The first line of inquiry is whether a given substance falls within the scope of the § 912 prohibition. Section 912 prohibits the addition to food of an approved drug or a licensed biologic. It also prohibits the addition of “a drug for which substantial clinical investigations have been instituted and for which the existence of those investigations has been made public” (emphasis added). The reference to “drug,” with its attendant uncertainties regarding the manifestation of intent, is not so bright a line as that provided by the FDC Act § 201(ff) dietary supplement exclusionary clause, which excludes articles for which an IND has been authorized. Contributing to the blurred distinction is the vague threshold of “substantial clinical investigations.”

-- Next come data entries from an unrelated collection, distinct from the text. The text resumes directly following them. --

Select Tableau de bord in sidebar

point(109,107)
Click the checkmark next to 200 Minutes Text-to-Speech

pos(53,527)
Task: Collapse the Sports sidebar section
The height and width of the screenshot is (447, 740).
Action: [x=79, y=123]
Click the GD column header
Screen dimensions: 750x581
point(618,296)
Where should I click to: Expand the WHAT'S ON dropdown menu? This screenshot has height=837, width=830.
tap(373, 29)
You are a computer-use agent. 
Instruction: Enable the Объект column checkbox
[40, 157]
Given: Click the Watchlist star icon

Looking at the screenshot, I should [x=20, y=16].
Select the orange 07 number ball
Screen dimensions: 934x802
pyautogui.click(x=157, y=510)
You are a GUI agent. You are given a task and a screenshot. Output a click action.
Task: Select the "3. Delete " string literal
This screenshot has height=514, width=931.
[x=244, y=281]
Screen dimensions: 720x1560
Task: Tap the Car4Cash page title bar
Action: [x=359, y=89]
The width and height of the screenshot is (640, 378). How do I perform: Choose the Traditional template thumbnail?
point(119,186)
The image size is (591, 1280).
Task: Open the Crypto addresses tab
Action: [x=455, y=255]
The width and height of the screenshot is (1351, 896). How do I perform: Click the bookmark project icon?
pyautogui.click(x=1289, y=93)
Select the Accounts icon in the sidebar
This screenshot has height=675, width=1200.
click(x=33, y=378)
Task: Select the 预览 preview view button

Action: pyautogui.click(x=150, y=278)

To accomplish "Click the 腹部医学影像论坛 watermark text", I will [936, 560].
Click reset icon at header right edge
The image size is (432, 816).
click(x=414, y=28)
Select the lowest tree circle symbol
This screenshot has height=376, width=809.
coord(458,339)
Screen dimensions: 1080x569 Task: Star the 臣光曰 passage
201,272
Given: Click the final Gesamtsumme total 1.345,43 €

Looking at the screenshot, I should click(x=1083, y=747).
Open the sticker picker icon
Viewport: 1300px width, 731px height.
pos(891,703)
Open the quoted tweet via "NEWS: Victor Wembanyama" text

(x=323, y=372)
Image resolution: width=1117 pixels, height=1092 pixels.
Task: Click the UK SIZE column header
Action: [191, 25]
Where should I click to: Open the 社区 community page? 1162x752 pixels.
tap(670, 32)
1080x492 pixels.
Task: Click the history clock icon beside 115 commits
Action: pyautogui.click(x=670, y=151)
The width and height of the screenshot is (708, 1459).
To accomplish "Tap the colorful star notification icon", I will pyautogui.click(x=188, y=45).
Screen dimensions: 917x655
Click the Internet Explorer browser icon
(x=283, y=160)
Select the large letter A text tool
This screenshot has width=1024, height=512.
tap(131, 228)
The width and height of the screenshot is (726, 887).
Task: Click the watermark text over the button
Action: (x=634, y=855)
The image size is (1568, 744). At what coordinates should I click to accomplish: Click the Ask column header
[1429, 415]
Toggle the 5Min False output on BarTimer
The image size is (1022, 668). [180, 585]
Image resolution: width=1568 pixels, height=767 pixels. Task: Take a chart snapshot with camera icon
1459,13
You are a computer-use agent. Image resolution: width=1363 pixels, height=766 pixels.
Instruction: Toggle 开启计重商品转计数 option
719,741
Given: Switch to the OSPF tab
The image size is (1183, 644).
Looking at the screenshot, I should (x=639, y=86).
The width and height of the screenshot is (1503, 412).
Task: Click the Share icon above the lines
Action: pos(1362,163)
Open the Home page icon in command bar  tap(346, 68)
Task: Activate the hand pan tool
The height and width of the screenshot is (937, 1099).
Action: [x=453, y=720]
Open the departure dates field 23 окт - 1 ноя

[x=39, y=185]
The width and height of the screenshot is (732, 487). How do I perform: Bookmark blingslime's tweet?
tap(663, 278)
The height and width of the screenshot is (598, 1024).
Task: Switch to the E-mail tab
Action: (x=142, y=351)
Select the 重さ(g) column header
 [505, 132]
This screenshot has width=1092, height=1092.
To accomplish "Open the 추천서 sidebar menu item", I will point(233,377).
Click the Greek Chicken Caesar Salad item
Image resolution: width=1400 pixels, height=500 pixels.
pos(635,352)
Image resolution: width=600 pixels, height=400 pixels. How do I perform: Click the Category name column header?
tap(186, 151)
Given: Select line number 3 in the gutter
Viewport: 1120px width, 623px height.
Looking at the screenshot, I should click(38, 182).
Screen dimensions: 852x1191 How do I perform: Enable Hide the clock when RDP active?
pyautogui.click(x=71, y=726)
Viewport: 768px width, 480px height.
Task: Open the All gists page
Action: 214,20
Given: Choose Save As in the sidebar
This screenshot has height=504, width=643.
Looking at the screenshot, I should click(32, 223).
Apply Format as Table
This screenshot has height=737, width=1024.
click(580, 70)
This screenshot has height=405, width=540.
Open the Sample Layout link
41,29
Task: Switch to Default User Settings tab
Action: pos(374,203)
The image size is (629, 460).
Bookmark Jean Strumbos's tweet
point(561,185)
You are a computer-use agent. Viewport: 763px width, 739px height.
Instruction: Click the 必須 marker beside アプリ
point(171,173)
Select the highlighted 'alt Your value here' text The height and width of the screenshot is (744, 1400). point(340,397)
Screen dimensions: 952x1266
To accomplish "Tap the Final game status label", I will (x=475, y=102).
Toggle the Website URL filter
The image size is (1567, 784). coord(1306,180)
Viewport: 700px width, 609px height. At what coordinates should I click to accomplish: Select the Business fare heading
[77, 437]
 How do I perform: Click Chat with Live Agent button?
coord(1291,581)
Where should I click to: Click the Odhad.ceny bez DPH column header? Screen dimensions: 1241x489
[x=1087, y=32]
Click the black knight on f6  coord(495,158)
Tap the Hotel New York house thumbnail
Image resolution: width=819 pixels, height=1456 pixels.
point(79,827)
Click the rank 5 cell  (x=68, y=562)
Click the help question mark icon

If a given substance falls within the scope of § 912, applicability of the exceptions to the prohibition must then be considered. Unfortunately, several of the exceptions are not straightforward. The grandfather exception hinges on the “drug” having been first “marketed” in food. The meaning of the term “marketed,” also present in the dietary supplement exclusionary clause, has never been resolved, although at least one court – the U.S. District Court for District of Utah (Central Division) – commented on it in dictum. See Pharmanex, Inc. v. Shalala, 2001 WL 741419 (D.Utah). Another exception applies when FDA has issued a regulation, after notice and comment, approving the use of the “drug” in the food. This exception begs the question of whether an existing regulation, such as one approving a health claim for the “drug,” would suffice. Yet another exception requires that use of the “drug” in food be to “enhance safety,” and not to have an independent “biological” or therapeutic effect. One can readily imagine different ways that a substance could “enhance safety,” but it is more difficult to conjure up examples of substances that can be ingested without having a “biological” effect.
These are just a few of the difficult interpretive issues presented by FDAAA § 912. FDA has made clear that it already has begun to grapple with those issues. Members of the food and pharmaceutical industries would be well advised to do the same.